Channel	How it works	What it’s good at	Index
Semantic	Cosine similarity on embeddings	Finding conceptually similar content, even with different words	HNSW (pgvector)
BM25	PostgreSQL full-text search with stemming	Exact keyword matches, names, technical terms	GIN (tsvector)
Entity	Named entity array overlap	Queries about specific people, places, dates, or products	GIN (text[])
Temporal	Ordered by last access time	”What did we just discuss?” or recent context	B-tree

Each channel returns its top candidates independently. A memory might rank #1 in semantic but #15 in BM25. The fusion step combines these signals.

Why four channels?

No single search method works for everything. Semantic search is great at “user settings” matching “dark mode preference” but misses exact names. BM25 nails “PostgreSQL 16” but can’t handle paraphrases. Entity overlap catches “When did Caroline go camping?” when the semantic embedding doesn’t strongly connect “Caroline” to camping. Temporal recency helps with “what were we just talking about?”

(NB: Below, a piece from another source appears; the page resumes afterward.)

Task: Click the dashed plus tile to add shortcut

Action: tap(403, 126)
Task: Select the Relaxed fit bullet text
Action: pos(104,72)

By running all four in parallel, Unforget covers gaps that any single method would miss.

Reciprocal Rank Fusion (RRF)

After each channel returns its ranked results, RRF combines them into a single score:


score(memory) = Σ weight[channel] × (1 / (k + rank[channel]))

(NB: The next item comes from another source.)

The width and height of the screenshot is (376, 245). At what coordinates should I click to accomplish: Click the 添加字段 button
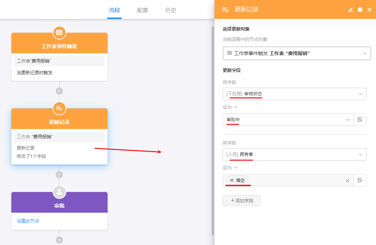(242, 201)
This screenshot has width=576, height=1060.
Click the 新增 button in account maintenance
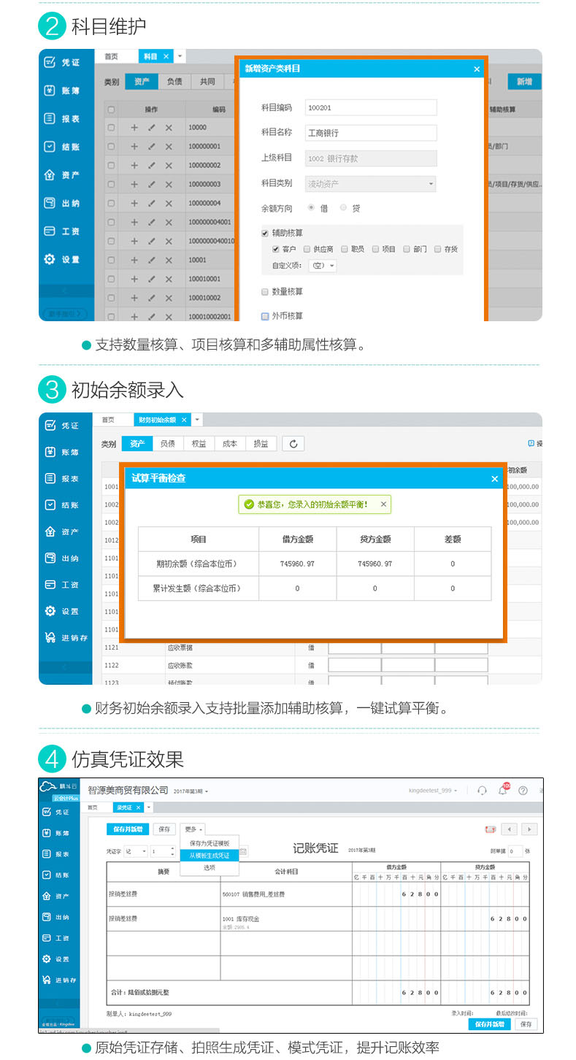(524, 82)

A memory that ranks high in multiple channels gets a much higher fused score than one that ranks high in only one channel. The parameter k (default: 60) controls how much top ranks dominate — lower k means the #1 result from any channel gets a proportionally bigger boost.

Example: A memory that’s #2 in semantic and #3 in BM25 will outscore a memory that’s #1 in semantic but nowhere in BM25. Consensus across channels is rewarded.

Type boosts

After fusion, each memory’s score is multiplied by its type boost:

Type	Boost	Why
`insight`	×1.5	Distilled facts are more useful than raw conversation
`event`	×1.0	Baseline
`raw`	×0.5	Raw chunks are noisy — prefer insights when available

Cross-encoder reranking

After the 4-channel fusion produces a candidate list, an optional cross-encoder model (ms-marco-MiniLM-L-6-v2) reranks the top results. This adds ~10ms but catches cases where the embedding-based ranking got the order wrong.

The reranker looks at the query-memory pair together (not just the embedding distance) so it understands context better. It’s especially helpful for ambiguous queries.

Disable it with rerank=False if you need the lowest possible latency.

The full pipeline


Query
  ↓
Embed query (~3ms)
  ↓
4-channel SQL CTE (semantic + BM25 + entity + temporal) (~5ms)
  ↓
RRF fusion + type boosting
  ↓
Cross-encoder reranking (~10ms)
  ↓
Deduplicate overlapping results
  ↓
Return top-k results (~25ms total)

All of this happens in a single recall() call.

Usage


# Basic recall — uses all defaults
results = await memory.recall("user preferences", limit=10)
 
# Filtered by type
results = await memory.recall("deploy issues", memory_type="event", limit=5)
 
# Without reranking (faster, slightly less precise)
results = await memory.recall("recent conversations", rerank=False)
 
# With a minimum score threshold
results = await memory.recall("team structure", threshold=0.1)
 
# Skip cache for fresh results
results = await memory.recall("latest updates", use_cache=False)

Auto-recall for LLM prompts

auto_recall() wraps recall with formatting — ready to drop into a system prompt:


context = await memory.auto_recall(
    "What does the user prefer?",
    max_tokens=2000,    # token budget
    limit=10,
)
# Returns:
# "[Memory Context]
# - User prefers dark mode
# - User is allergic to shellfish
# - User works in Berlin"

Tuning

Different use cases benefit from different channel weights. Here are some starting points:

Customer support (exact terms matter):


channel_weights={"semantic": 1.0, "bm25": 1.2, "entity": 0.8, "temporal": 0.2}

Personal assistant (conversational, recency matters):


channel_weights={"semantic": 1.0, "bm25": 0.8, "entity": 0.6, "temporal": 0.8}

Knowledge base (factual, entity-heavy):


channel_weights={"semantic": 1.0, "bm25": 1.0, "entity": 1.0, "temporal": 0.1}